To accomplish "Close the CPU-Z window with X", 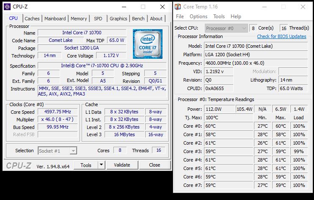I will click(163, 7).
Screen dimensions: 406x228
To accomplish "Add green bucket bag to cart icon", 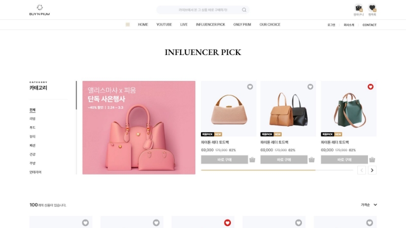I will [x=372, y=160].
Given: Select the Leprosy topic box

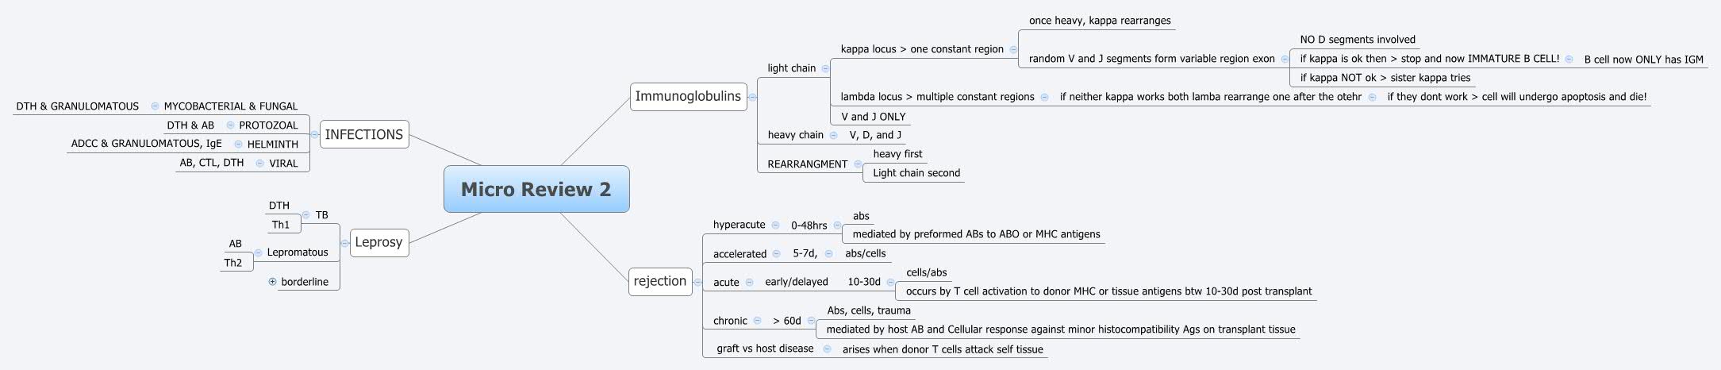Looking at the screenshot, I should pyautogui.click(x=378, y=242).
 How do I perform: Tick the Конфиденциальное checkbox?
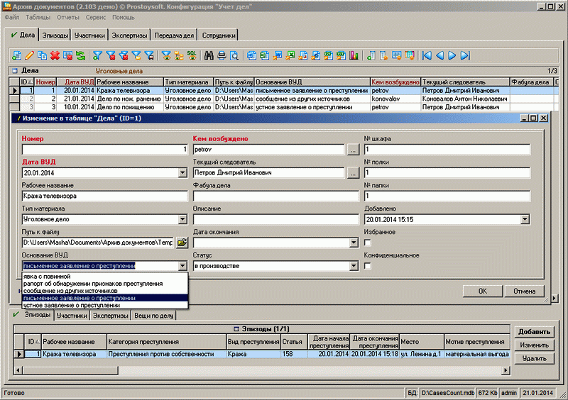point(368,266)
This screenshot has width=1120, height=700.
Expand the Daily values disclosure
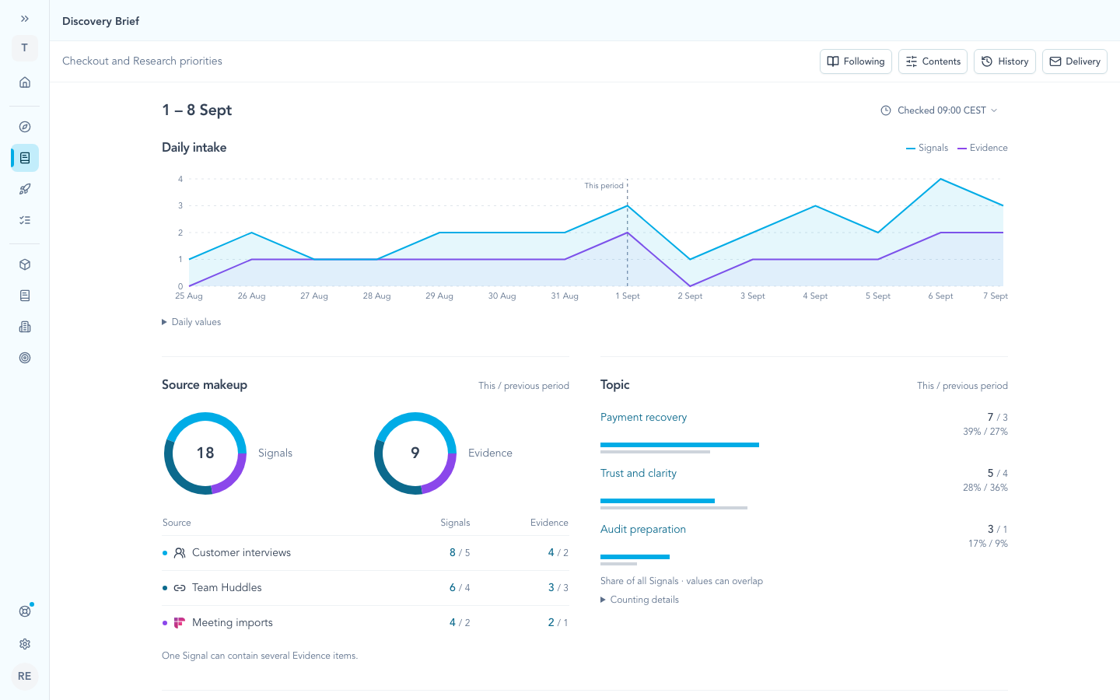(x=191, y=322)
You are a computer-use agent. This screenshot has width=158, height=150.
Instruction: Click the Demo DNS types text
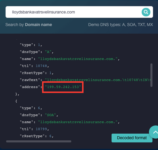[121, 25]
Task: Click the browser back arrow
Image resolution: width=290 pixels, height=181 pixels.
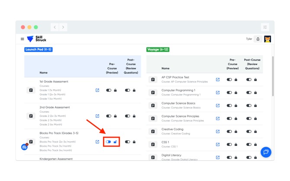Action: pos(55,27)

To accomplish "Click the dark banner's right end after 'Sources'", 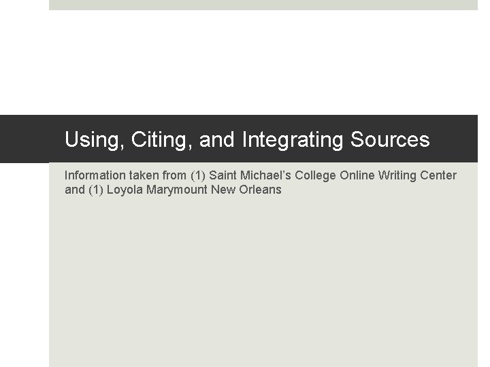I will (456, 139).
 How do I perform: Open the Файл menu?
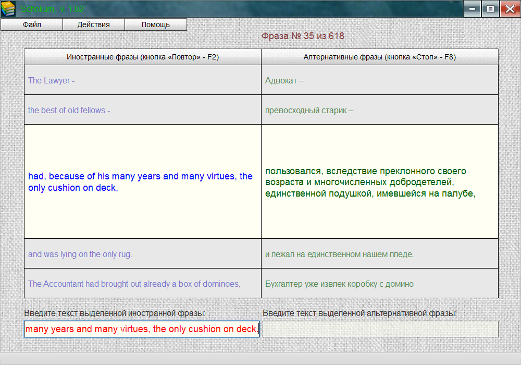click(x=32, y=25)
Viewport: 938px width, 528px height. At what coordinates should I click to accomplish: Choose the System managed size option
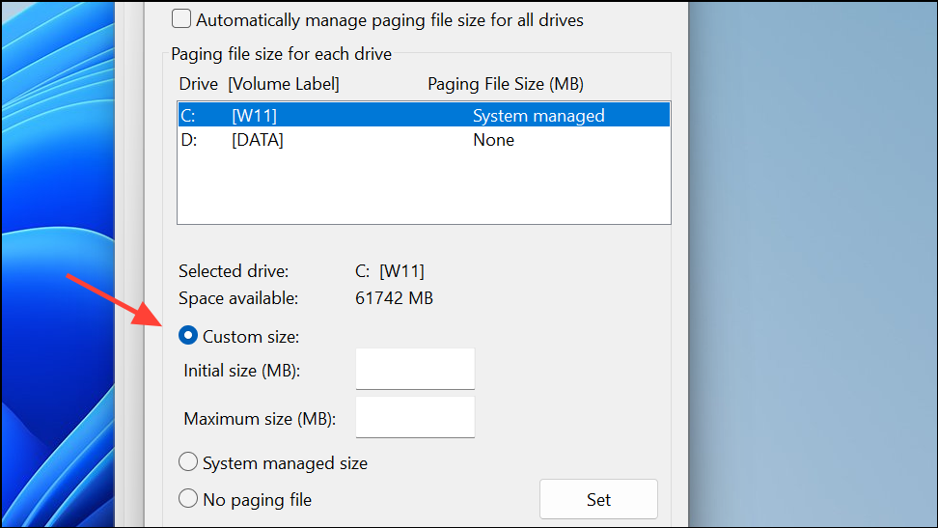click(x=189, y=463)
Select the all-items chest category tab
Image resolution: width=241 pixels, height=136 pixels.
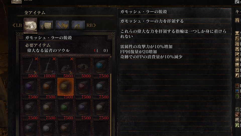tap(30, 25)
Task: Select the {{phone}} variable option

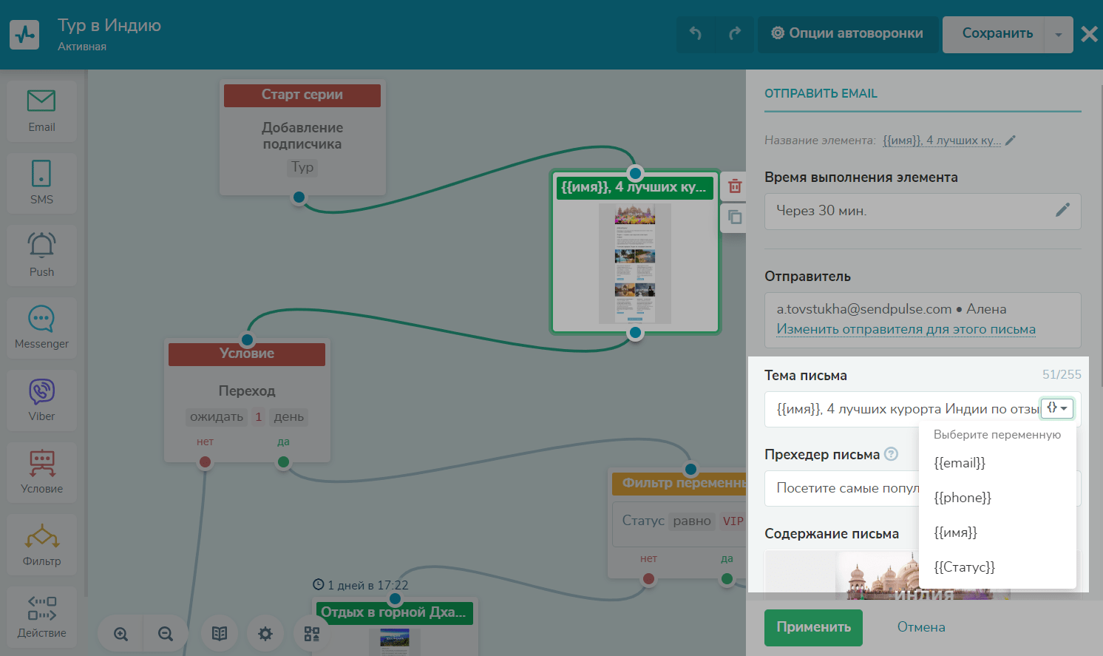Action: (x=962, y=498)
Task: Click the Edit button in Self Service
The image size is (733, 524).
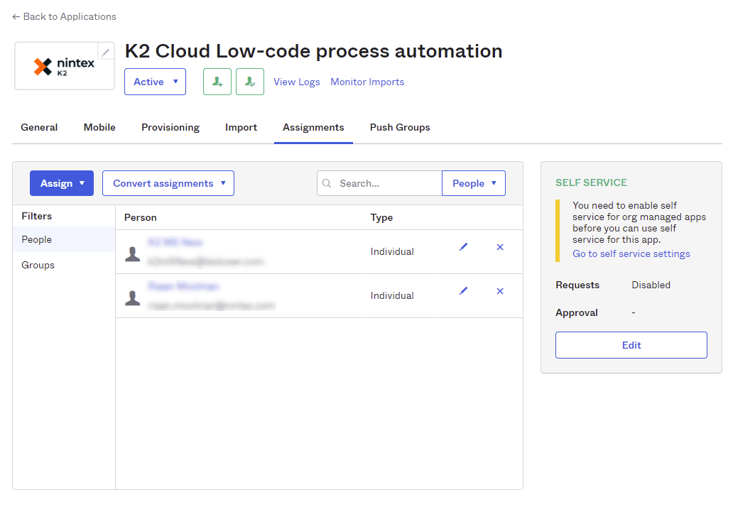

+++++

▸ **Task requirements**
Your task is to repeat exactly the lines from the one containing "Task: Select the" through the end of the material, both included, and only those, without pictures.

▸ **Answer area**
Task: Select the {{phone}} variable option

Action: (x=962, y=498)
Task: Click the Edit button in Self Service
The image size is (733, 524).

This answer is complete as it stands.